Wave–Mean Flow Interactions and the Maintenance of Superrotation in a Terrestrial Atmosphere

The interplay between mean meridional circulation and transient eddies through wave–mean flow interaction processes defines the general behavior of any planetary atmospheric circulation. Under a higher-Rossby-number regime, equatorward momentum transports provided by large-scale disturbances generate a strong zonal flow at the equatorial region. At intermediate Rossby numbers, equatorial Kelvin waves play a leading role in maintaining a superrotating jet over the equator.
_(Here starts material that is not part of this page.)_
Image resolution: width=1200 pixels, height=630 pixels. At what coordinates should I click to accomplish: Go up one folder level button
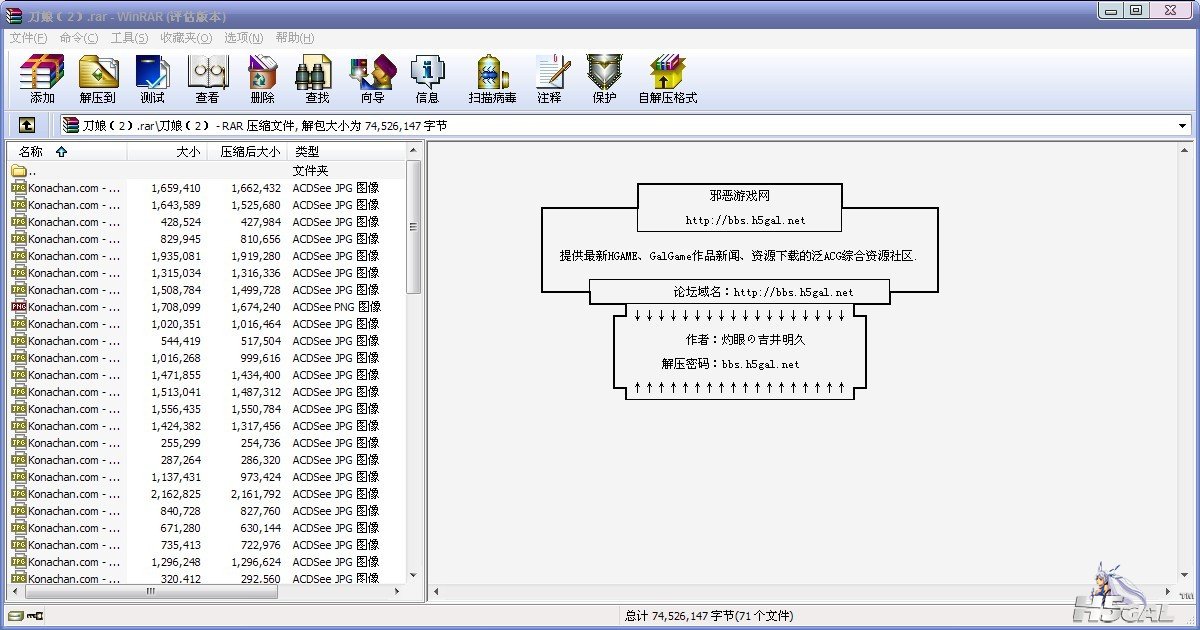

However, at high Rossby numbers, the Kelvin wave only provides equatorward momentum fluxes during spinup, and the wave–mean flow process that maintains this strongly superrotating state has yet to be identified. This study presents a comprehensive analysis of the tridimensional structure and life cycle of atmospheric waves and their interaction with the mean flow, which maintains the strong, long-lived superrotating state in a higher-Rossby-number-regime atmosphere. The results show that the mean zonal superrotating circulation is maintained by the dynamical interaction between mixed baroclinic–barotropic Rossby wave modes via low-frequency variations of the zonal-mean state in short and sporadic periods of stronger instability. The modulation of amplitude of the equatorial and extratropical Rossby waves suggests a nonlinear mechanism of eddy–eddy interaction between these modes.